### ACTION ITEM:
Would you please give all the lines below again, exactly as they stand?

### EXTRACTED MATERIAL:
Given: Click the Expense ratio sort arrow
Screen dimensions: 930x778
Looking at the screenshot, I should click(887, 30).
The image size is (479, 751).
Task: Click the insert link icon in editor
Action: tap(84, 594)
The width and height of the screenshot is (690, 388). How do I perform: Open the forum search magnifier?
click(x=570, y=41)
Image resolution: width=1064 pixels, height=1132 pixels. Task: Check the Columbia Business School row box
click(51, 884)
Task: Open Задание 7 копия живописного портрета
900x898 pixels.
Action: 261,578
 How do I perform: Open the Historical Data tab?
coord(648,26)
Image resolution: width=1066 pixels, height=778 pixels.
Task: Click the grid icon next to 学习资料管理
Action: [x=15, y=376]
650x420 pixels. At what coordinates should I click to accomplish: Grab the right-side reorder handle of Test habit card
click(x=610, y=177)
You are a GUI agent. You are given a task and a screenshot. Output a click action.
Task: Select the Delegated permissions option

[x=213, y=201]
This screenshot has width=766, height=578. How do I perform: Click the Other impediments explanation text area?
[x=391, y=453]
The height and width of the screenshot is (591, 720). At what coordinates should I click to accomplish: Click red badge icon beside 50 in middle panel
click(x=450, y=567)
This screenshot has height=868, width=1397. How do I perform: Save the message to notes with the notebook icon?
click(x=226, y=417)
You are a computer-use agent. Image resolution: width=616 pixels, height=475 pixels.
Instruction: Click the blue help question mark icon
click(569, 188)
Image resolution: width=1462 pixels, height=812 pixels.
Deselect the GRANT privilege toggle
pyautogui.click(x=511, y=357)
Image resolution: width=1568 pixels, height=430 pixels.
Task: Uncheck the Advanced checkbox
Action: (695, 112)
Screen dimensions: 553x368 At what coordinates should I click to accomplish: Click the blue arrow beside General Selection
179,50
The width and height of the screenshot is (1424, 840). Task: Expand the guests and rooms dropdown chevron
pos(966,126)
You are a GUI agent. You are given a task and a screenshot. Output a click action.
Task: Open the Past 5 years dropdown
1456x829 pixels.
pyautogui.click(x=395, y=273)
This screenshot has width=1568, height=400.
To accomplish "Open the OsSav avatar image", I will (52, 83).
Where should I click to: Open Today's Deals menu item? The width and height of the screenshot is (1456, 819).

### TASK OUTPUT:
Given: Click the Expense ratio sort arrow
Screen dimensions: 930x778
Looking at the screenshot, I should click(887, 30).
The image size is (479, 751).
Task: Click the insert link icon in editor
Action: tap(84, 594)
The width and height of the screenshot is (690, 388). How do I perform: Open the forum search magnifier?
click(x=570, y=41)
Image resolution: width=1064 pixels, height=1132 pixels. Task: Check the Columbia Business School row box
click(51, 884)
Task: Open Задание 7 копия живописного портрета
900x898 pixels.
Action: 261,578
 How do I perform: Open the Historical Data tab?
coord(648,26)
Image resolution: width=1066 pixels, height=778 pixels.
Task: Click the grid icon next to 学习资料管理
Action: [x=15, y=376]
650x420 pixels. At what coordinates should I click to accomplish: Grab the right-side reorder handle of Test habit card
click(x=610, y=177)
You are a GUI agent. You are given a task and a screenshot. Output a click action.
Task: Select the Delegated permissions option

[x=213, y=201]
This screenshot has width=766, height=578. How do I perform: Click the Other impediments explanation text area?
[x=391, y=453]
The height and width of the screenshot is (591, 720). At what coordinates should I click to accomplish: Click red badge icon beside 50 in middle panel
click(x=450, y=567)
This screenshot has height=868, width=1397. How do I perform: Save the message to notes with the notebook icon?
click(x=226, y=417)
You are a computer-use agent. Image resolution: width=616 pixels, height=475 pixels.
Instruction: Click the blue help question mark icon
click(569, 188)
Image resolution: width=1462 pixels, height=812 pixels.
Deselect the GRANT privilege toggle
pyautogui.click(x=511, y=357)
Image resolution: width=1568 pixels, height=430 pixels.
Task: Uncheck the Advanced checkbox
Action: (695, 112)
Screen dimensions: 553x368 At what coordinates should I click to accomplish: Click the blue arrow beside General Selection
179,50
The width and height of the screenshot is (1424, 840). Task: Expand the guests and rooms dropdown chevron
pos(966,126)
You are a GUI agent. You are given a task and a screenshot. Output a click action.
Task: Open the Past 5 years dropdown
1456x829 pixels.
pyautogui.click(x=395, y=273)
This screenshot has width=1568, height=400.
To accomplish "Open the OsSav avatar image", I will (52, 83).
Where should I click to: Open Today's Deals menu item? The width and height of the screenshot is (1456, 819).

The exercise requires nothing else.